Misha’al said that Israel has failed to honour the truce’s provision on prisoner releases and said the number of detainees has increased to 9,000.
Over 20 Hamas members were arrested last Thursday, including the mayor of Beit Liqiya, a town near Ramallah in the West Bank.
The IOF detention spree rounded up more than 50 suspected activists in the West Bank during the past week, including Jihad and PFLP suspected members.
PFLP spokesman and senior official Maher al-Taher agreed with Misha’al that the Cairo truce had ‘no more sense, given the continued policies of terrorism and liquidation carried out by Israel’.
Al-Taher said: ‘Resistance against the Israeli occupation must continue as it is a real guarantee for the right of return.’
Last Saturday the Islamic Jihad also joined Hamas and PFLP in refusing to renew the truce.
In an interview with Hezbollah’s Al Manar Television, Jihad’s leader Ramadan Shallah said that Israel had not kept its side of the informal truce.
‘We do not see that the results we obtained from the truce may encourage us to renew it for a single day at the end of this year,’ he said.
Shallah called for a review of the truce agreement with the PNA.
He said: ‘Any discussion about a renewal of this truce needs a review of what we obtained from it.
‘The Zionist enemy not only failed to abide by a halt to the aggression or release the (Palestinian) prisoners, but it has also stepped up the aggression with more assassinations and more arrests (of Islamic Jihad activists).
‘We have abided by the truce.
‘But the Israeli enemy has announced from the beginning that Islamic Jihad was outside this truce and has targeted our Mujahideen and fighters and all our infrastructure.
‘When faced with such a situation, our natural response will have to be resistance and self-defence. Otherwise, the truce will become a surrender.’
Shallah concluded: ‘The (Israeli) enemy has dealt one fatal strike after the other to this truce.
Therefore, it has no value. The truce is finished.’
A PNA official spokesman said last Saturday that Misha’al’s comments ‘are irresponsible and violate the national consensus.’
The comments were aimed at ‘sabotaging the (Palestinian legislative) elections’ planned for January 25, the spokesman said, according to Palestinian news agency WAFA.
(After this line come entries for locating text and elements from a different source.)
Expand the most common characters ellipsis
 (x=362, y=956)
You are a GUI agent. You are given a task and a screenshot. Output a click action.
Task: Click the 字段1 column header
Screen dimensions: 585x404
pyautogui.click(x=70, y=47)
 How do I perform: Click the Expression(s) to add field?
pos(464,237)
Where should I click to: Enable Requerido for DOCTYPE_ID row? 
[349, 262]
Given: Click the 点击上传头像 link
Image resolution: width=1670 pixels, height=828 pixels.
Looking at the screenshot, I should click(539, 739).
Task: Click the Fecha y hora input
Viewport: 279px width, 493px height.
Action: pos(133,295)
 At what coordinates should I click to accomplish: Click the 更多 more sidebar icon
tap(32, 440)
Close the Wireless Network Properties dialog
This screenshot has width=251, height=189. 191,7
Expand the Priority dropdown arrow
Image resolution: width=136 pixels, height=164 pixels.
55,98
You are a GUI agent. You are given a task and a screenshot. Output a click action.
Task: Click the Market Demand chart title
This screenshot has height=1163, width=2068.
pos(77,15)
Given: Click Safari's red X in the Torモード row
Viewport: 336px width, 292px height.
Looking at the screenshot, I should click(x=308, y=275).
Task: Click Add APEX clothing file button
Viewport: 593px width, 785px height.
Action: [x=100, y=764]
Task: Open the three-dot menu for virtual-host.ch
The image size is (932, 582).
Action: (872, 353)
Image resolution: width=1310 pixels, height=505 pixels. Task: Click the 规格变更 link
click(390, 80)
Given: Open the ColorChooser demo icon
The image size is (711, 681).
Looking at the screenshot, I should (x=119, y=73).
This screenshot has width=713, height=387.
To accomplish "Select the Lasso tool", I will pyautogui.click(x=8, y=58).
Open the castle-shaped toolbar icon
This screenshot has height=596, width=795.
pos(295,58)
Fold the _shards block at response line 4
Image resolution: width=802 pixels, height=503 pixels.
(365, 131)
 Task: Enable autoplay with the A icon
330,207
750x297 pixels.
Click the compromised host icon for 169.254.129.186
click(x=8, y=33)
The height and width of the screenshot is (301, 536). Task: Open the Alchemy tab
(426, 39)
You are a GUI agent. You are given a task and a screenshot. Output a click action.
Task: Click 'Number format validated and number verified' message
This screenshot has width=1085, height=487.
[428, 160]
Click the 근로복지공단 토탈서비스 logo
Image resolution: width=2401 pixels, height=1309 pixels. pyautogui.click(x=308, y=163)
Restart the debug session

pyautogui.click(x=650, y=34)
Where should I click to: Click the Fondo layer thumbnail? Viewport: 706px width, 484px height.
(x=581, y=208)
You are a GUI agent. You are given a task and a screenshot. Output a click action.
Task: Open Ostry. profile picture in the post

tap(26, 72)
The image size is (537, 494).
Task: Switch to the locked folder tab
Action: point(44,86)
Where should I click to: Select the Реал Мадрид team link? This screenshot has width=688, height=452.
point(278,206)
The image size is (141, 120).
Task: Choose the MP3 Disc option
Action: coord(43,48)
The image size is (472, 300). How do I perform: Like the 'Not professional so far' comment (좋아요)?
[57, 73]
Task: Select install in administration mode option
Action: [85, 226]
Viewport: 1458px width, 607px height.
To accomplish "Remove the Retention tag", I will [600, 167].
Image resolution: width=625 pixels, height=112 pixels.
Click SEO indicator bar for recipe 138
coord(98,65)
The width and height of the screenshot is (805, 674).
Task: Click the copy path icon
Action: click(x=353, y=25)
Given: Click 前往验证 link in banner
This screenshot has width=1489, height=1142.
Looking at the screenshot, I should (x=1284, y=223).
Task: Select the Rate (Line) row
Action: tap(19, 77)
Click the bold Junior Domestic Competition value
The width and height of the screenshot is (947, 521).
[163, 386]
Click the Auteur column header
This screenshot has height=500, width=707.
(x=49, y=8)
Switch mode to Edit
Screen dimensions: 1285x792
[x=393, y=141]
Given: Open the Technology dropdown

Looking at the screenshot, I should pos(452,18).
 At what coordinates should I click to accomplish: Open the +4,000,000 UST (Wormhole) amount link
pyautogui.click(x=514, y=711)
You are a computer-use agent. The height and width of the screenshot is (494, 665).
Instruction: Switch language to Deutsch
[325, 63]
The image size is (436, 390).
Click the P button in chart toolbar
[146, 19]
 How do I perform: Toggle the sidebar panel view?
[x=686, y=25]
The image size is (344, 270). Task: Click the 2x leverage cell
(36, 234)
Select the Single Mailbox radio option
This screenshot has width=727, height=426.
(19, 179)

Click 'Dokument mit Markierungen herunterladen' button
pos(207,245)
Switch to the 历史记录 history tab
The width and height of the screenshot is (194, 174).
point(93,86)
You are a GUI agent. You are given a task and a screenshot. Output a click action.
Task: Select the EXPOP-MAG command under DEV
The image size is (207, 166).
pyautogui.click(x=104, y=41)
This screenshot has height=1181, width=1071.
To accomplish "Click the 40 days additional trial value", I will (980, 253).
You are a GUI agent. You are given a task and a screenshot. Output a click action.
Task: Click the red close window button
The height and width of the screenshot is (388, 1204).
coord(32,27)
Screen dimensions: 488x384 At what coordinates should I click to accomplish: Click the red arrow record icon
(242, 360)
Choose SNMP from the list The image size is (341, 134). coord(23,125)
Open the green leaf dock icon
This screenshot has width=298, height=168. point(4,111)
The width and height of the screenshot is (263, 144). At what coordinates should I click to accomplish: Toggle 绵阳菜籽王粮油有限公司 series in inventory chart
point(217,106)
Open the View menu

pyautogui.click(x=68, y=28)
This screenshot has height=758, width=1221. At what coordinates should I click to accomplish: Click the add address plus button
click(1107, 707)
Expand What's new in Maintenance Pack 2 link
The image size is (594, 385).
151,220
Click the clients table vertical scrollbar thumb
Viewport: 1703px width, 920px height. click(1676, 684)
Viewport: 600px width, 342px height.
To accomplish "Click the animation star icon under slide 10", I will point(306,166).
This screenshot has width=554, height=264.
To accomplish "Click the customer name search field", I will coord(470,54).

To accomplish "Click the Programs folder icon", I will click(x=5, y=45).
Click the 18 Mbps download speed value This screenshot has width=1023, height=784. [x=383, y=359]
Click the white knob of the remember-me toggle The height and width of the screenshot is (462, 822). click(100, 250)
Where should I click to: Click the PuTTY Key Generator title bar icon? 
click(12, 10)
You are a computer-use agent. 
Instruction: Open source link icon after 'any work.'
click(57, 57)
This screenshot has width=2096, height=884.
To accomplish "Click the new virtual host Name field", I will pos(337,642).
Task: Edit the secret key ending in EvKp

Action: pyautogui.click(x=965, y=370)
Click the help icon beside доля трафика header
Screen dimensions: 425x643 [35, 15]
The inter-Palestinian argument over renewing the truce comes on the backdrop of a mounting Israeli and US crackdown on the Palestinian armed resistance campaign.
US State Department deputy spokesman Adam Ereli last Friday said Hamas pursues a ‘bankrupt ideology’, and that the PNA should pursue Hamas to prevent it from carrying out its counterproductive policies.
‘The issue is the capability and belief that violence against innocent civilians is a legitimate form of political struggle, and that is a bankrupt ideology,’ Ereli said.
He told reporters that the PNA ‘needs to take concrete action to prevent groups like Hamas or groups like Palestinian Islamic Jihad or others from pursuing its dangerous and counterproductive policies.’
Meanwhile, four members of the US House of Representatives House have drafted Resolution 575, which will probably pass before the Christmas recess.
It states that Hamas and other ‘terrorist groups’ should not be allowed to participate in the upcoming Palestinian elections, thus adopting an Israeli official demand.
The American Israel Public Affairs Committee (AIPAC), a pro-Israel lobby, supports the resolution.